The townsfolk watched in awe at his confident smile, anticipating the meal ahead. As the traveler chatted with the assembled villagers, he shared that the last time he had made this soup, it had been enhanced by a bit of parsnips, carrots, cabbages, potatoes - things that the townspeople had been able to share. One by one the villagers sent their children, wives, and husbands to see what they might be able to contribute from their own meager stores. Over the afternoon the pot gradually filled with the contributions of the townspeople and by dinner time the aroma rising from the pot did, indeed, smell magical!

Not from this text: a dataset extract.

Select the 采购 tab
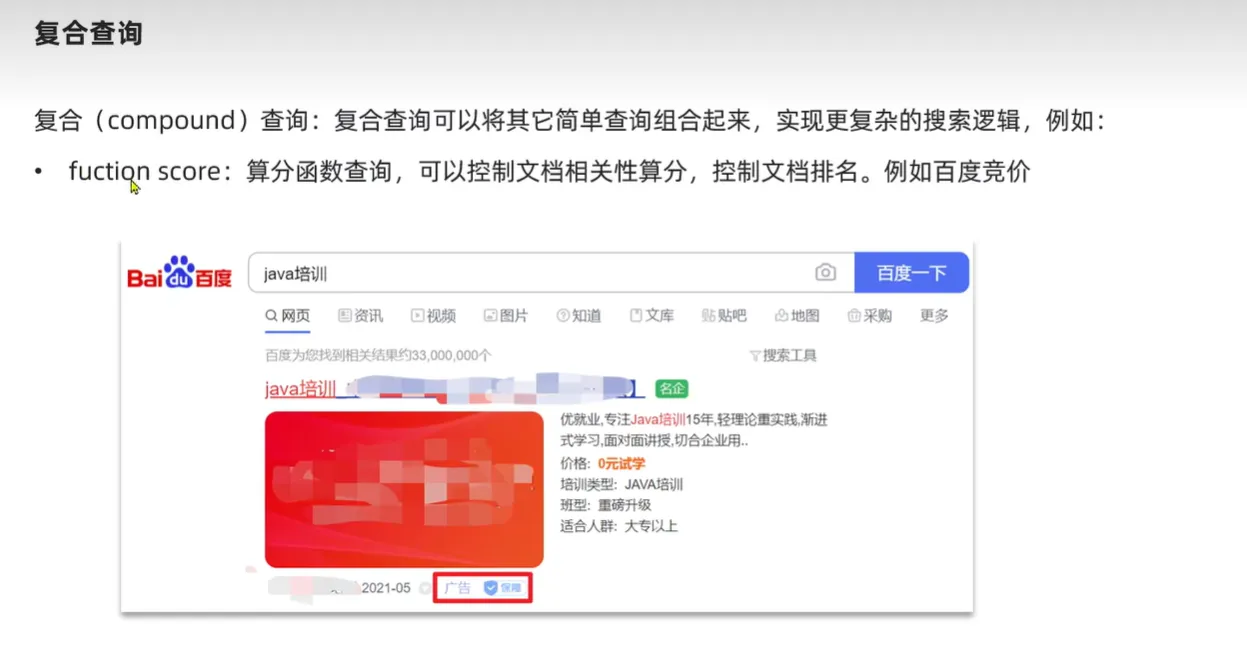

We, like the villagers, are tired and frayed. Our own journeys are complicated and challenging. Yet when we see what is important and needful, we jump in to help. Whether it is by sharing our time, or talent, or financial support, we answer the distant call of our Lord and Savior who called us to feed the hungry, care for those in need, and to care for one another.

At the end of the folktale, the traveler leaves the magic rock with the villagers so that they can pull together in the future and remember this moment. Happily, we already know the rock on which we are built. There is no magic to it. There is just a loving God filled with love and grace, shared at Christmas.


We are all physically distant during this time in 2020, but the spiritual presence of each and every member of Holy Trinity pulling together will help us to do God’s work with our hands. What do you have to share?